Das kann ich mir auch nicht erklären. Aber von den Fotos her sind es die genannten Gesteine. Evtl. ist in den Stücken auch Ilmenit drin, der kann auch auf Nd-Magneten reagieren. Oder Magnetkies.

Glück Auf!
Sebastian
Titel: Re: Fund aus der Ostschweiz 2
Beitrag von: CRYSTALLOGIC am 17 Oct 13, 16:17
Hallo,

ich denke, vielen ist einfach nicht klar, dass die modernen Nd-Magnete um ein Vielfaches stärker sind, als die klassischen Ferrit-Magnete ... vielen ist wahrscheinlich nicht mal klar, mit welcher Art sie die Tests durchgeführt haben.
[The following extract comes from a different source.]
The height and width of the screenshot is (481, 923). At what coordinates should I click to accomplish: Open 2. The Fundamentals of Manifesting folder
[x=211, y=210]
In sofern braucht man sich gar nicht wundern, dass heutzutage auch bei Gesteinen mit eigentlich viel zu geringem Anteil an entsprechenden Mineralen ( als dass man ihn mit (damals) Haushalts-üblichen Magneten bemerkt hätte) so oft ein scheinbar recht starker, passiver Magnetismus festgestellt wird.

Gruß

edit: @ Hans - es gibt durchaus auch Hämatit, der auf Magnetkontakt sehr ´entgegenkommend´reagiert (auch bei relativ schwachen Ferrit-M.)
Titel: Re: Fund aus der Ostschweiz 2
Beitrag von: vanderheide am 04 Dec 13, 17:03
Hallo Wolfgang, Danke für den ergänzenden Hinweis, den ich jetzt erst entdeckte! Ich frage mich dann direkt weiter: warum reagiert den Hämatit unterschiedlich? Hat es dann einen Zusatz, wenn es auf Magnetismus reagiert?
Mein Hämatit (70 X 55 X30 mm) reagierte mit einem recht starken Magneten überhaupt nicht.